ある研究によれば、軍人と民間人の戦死者の割合を見ると、第一次世界大戦では軍人が戦死者の9割以上を占めていたのが、第二次世界大戦では半々となり、ベトナム戦争では逆に戦死者の9割以上が民間人となっているといいます。さらに近年は無人兵器の開発、さらにAIを使って、独自に戦闘するか否かを判断させる段階に戦争は進むかもしれません。そうすると、無人兵器が攻撃するのは、より民間人が多数になる可能性もあるのです。

感情の戦争

皮肉なことかもしれませんが、第二次世界大戦で原爆が使用された当事者の日本は、1945年以来、80年近くも戦争をしていません。でもそれは、私たちが戦争を他人事で済ませていたとも言えるのです。

そして、これからの日本はどうなるのでしょうか? 近年の国家間紛争で、主なものや日本ともつながりの深いものを挙げると、次のようになります。

《世界の国家間紛争の例》
・ロシア、ウクライナ
・日本、韓国、北朝鮮、中国
・トルコ、ギリシャ
・イスラエル、アラブ
・アラブ、イラン

こうして見ると、対立の理由はさまざまですが、宗教の違い、そして隣国同士の領有権問題が多く見られます。隣国同士は領土の境界線で未解決が多く、また境界にまたがって相互の民族が入り混じっていることも多く、文化的に離れていれば離れている考え方が対立を生み、似通っていれば近親憎悪的に対立するのです。

戦争は経済で起こるといわれてきました。つまり経済的な利権を手に入れるのが大きな目的のひとつです。経済的利権とは、主に天然資源です。たとえば石油などの天然資源の経済利益の獲得、その土地の利権争いです。そして、そこから感情の行き違いが生まれます。

憎悪が憎悪を、恐怖が恐怖を生みます。落語家の立川談志師匠は、「共同価値観の崩壊が怒り」だと看破していました。これはつまり、自分たちと相手との間で価値の相違が起こることです。その中でも最大の相違は、「相手を自分とは同じ人間と思わないこと」。そんな感情の相違こそが戦争を生み、戦争は破滅を呼ぶのです。

どんなもめごとが起こっても、戦争を起こさないためにどうするか? それを考えるのが教養です。それは、今までの数々の戦争から、私たち個人一人ひとりが学ぶべきことです。戦争からの教訓を、逆に私たちの人生にあてはめてみると、それは「感情を論理的に考えること」ではないでしょうか。

むしろ感情は、論理的思考の対極にあると思っている方が多いかもしれません。ただ、「論理的に辻褄が合っていれば、他者の感情を害そうが傷つけようがどうでもいい」的な論理で話されると、その人がどんなに賢くても有名でも、まったく論理的でないように(私は感情的にも論理的にも)思えてしまいます。感情的には嫌悪感を抱きますし、論理的には人間社会と人間個人は「感情で動く」のが論理だからです。

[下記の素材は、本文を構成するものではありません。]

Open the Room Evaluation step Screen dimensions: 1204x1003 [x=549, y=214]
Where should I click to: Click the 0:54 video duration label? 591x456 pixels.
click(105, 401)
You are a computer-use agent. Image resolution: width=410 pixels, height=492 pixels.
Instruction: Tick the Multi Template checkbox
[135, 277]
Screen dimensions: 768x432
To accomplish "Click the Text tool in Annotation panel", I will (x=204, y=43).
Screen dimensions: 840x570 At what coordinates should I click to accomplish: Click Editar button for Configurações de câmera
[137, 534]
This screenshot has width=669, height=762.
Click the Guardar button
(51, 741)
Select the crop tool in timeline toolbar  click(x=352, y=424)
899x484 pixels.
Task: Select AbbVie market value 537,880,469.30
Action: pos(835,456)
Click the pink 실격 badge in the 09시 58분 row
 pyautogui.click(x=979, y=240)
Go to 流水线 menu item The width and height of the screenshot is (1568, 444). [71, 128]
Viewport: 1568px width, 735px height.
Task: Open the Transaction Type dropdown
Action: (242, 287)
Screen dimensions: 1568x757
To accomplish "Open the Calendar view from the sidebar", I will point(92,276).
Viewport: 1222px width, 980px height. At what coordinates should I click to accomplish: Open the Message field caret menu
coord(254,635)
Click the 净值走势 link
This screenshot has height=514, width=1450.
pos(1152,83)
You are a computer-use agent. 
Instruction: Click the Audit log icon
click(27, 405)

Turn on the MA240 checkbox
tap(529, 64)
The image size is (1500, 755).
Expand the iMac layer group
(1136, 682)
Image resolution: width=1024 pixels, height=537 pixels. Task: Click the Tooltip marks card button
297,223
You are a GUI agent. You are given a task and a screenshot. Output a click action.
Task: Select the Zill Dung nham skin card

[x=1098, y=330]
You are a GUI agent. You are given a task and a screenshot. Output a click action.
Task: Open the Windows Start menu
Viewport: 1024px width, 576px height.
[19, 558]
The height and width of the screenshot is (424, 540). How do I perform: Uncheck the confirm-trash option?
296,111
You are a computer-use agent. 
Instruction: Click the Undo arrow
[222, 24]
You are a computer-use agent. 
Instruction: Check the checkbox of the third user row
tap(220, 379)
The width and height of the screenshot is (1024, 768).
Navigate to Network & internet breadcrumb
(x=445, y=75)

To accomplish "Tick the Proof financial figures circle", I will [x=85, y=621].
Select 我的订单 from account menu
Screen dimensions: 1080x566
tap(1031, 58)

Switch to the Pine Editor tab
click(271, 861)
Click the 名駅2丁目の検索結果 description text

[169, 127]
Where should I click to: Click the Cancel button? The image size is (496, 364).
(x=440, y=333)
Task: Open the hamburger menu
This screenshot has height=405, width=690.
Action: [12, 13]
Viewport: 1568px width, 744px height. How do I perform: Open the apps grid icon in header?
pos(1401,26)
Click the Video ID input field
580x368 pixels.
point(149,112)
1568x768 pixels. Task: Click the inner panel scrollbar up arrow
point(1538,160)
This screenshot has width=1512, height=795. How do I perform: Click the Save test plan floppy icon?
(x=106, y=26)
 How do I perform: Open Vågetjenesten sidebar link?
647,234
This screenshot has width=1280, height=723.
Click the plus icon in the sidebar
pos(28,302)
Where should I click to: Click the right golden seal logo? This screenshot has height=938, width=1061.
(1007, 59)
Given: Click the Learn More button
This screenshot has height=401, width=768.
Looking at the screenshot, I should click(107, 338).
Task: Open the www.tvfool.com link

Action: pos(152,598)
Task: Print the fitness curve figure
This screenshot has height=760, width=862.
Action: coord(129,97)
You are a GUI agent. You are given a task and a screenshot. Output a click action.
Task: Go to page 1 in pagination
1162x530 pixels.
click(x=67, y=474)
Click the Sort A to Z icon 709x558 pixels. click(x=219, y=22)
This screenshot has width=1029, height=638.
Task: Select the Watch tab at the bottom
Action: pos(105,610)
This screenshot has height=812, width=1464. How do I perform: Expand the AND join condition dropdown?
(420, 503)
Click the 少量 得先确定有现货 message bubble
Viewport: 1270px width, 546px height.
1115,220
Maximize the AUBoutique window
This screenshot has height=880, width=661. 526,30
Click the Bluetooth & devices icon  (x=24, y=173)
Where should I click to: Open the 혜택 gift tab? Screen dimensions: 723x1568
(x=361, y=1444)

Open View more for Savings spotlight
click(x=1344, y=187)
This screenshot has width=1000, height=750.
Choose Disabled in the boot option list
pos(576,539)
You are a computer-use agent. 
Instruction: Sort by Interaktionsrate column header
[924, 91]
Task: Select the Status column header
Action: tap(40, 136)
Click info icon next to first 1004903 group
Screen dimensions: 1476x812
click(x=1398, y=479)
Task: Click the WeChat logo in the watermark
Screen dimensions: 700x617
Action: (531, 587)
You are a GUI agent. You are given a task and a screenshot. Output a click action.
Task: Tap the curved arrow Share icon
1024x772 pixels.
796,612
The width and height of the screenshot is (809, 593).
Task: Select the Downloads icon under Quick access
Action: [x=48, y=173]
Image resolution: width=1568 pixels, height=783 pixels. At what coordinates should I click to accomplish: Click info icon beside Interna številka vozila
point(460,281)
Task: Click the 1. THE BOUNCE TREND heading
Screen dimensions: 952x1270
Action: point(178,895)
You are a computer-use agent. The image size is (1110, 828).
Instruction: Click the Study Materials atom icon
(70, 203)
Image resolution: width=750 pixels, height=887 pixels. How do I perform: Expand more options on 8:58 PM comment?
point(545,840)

どういう風に言うか? 相手の反応の次に何を言うか? 互いに相手を尊重するとは、相手の振る舞い自体を考慮する以上に、実は自分の相手への振る舞いを考慮するということです。

だからこそ、「自分が傷つくくらいは、相手も傷つくんだ」という想像力が、もっとも大切な教養なのです。じゃないと世界は滅んでしまいますので。